How Zelda Williams Is Building a Career Out of Her Father’s Shadow

Zelda, the only daughter of the late actor Robin Williams, opened up to E! News about making her own path in Hollywood and the struggles she went through as a kid.

“I was just a difficult kid,” she says. “It’s not even the sense that it was contingent on me being a woman, I just didn’t fit in. I guess even more than that, I didn’t inhabit what a lot of people expected of me as a woman—for example, I had a shaved head for a time.”

She added, “A lot of actor’s kids are really beautiful models and I wasn’t that. I was really awkward and short and had this low voice. I didn’t fit what they expected of me as a child of an actor.”

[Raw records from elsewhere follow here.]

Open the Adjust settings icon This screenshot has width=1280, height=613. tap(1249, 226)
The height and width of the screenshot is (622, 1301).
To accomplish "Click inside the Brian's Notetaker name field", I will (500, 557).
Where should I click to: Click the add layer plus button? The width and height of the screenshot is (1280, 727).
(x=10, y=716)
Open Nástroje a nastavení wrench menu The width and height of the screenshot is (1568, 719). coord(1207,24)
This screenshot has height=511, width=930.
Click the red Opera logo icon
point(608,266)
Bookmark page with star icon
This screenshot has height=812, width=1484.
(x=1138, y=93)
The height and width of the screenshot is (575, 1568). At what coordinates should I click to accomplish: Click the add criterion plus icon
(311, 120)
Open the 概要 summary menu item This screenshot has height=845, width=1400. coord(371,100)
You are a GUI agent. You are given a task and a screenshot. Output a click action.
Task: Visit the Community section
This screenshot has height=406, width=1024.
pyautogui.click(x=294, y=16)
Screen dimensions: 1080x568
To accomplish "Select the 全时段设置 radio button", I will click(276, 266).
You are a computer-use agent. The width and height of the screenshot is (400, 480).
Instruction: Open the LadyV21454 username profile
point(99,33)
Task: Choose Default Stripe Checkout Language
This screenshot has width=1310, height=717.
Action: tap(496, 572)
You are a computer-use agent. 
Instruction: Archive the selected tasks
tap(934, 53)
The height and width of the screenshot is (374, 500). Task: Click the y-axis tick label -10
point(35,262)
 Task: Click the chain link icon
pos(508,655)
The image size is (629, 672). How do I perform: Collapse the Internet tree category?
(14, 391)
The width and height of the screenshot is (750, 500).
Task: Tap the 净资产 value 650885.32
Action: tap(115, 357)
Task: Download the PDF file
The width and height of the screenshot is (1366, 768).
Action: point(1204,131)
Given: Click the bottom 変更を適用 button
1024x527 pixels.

The 28-year-old writer is on hand at the Microsoft Corporate Headquarters to join almost 1,000 women at the Create & Cultivate conference, which was sponsored by Microsoft, The Mine, Sorel and Express, in a day devoted to building the job of their dreams. It’s an event that has grown big over the last few years to bring together major players in the industry to share their knowledge.

Williams just finished her appearance on a panel dedicated to what the conference called as the “radical creative,” where she spoke about her recent venture into the world of horror film and shared stories about her own career that had the crowd laughing and nodding knowingly – like when she tried to become an actress despite the fact that she “looks 17 and sounds 40” or that she’s learned “no doesn’t always mean no when it comes to creativity.”

She explained that she doesn’t feel bitter about growing up with those expectations and points out that no one has an easy go of it during their teenage years and now she’s amazed by how much she has changed since then.

“It is so interesting,” she said. “I love wearing heels now, I love wearing dresses and my favorite thing in the world is a tailored two-piece suit. If I told 16-year-old me this she would have crapped her pants.”

Williams confessed that she didn’t like being put through constant comparison with her famous father.

“I think everyone thinks that when kids want to become actors they are trying to usurp their parents,” she said. “I can’t speak for most of them, but in my case that was never going to happen. I had no interest in comedy. Also, if your dad was the first person on the moon, you don’t go, ‘I am going to be the first person on the moon a second time.’ What would be the point?”

Today, Williams has turned to her true passion which is writing and directing movies particularly horror and psychological thrillers. She spoke fervently about her love for disturbing audiences with new ideas, and also thanked one of her mentors for helping her realize that it’s what she was meant to do.  For many years she had been convincing herself that she wasn’t getting acting projects because she wasn’t talented or attractive enough, but he pointed out that the industry merely hadn’t caught up to an idea of women that actually fit reality.

“He said, no one is going to write you or women like you, so you have to,” Williams said. “That was when I finally took all my scripts—I had written about 15 at that point—to an agency and they signed me and that was that.”

Getting signed is just the beginning of her new career. Williams realized that she would have to start reaching out to successful directors for advice.

“What I want to do there aren’t women directing,” she explains. “So there are no programs for women to take other women under their wing. I had to go to men and be like, hey, you’re in a privileged position. Will you help me out? And thankfully none of them have said no.”

One opportunity happened at a film festival when her idol Guillermo Del Toro was sitting right behind her, and that it was most definitely a sign. But it still took huge guts to make that first move.

“I had never shown anyone my scripts before,” she explained. “It was after Dad died, and I think my mom was the only one to have read my work. I kind of turned around, and I never fan girl—because I have seen it around my dad and don’t want to be like that, even though my dad was always so good about it—but I just said your movies meant a tremendous amount to me and I want to be a director.”

Much to her excitement, Del Toro told her to get his email from his assistant and send him some of her scripts that very same night. She decided on a movie about dominatrices, of all things and he promptly wrote back explaining that she was entirely nuts. And he added that he loved the script and to send him anything else she ever wanted him to read.

“I know this comes from a privileged place of knowing that I will do something else if this doesn’t work out, but I don’t really have any fear,” she says. “Maybe it won’t work out for me, but why would anyone sit there and dwell on that? I like making emergency plans for earthquakes, not my life. There is no bag I can pack, that if directing doesn’t work out, will make that better. So I might as well give it absolutely everything.”

Williams is not just happy to be sharing her hard-earned wisdom to all the women in the conference but she also came to get inspired.

“It is such a rare occasion when you are surrounded by incredibly successful, incredibly creative and independent women,” she said. “It shouldn’t be. But I’ve spoken at different conferences and gone to Comic Con, where you’re around people with similar interests, but this is far and away the most surreal thing I have ever done.”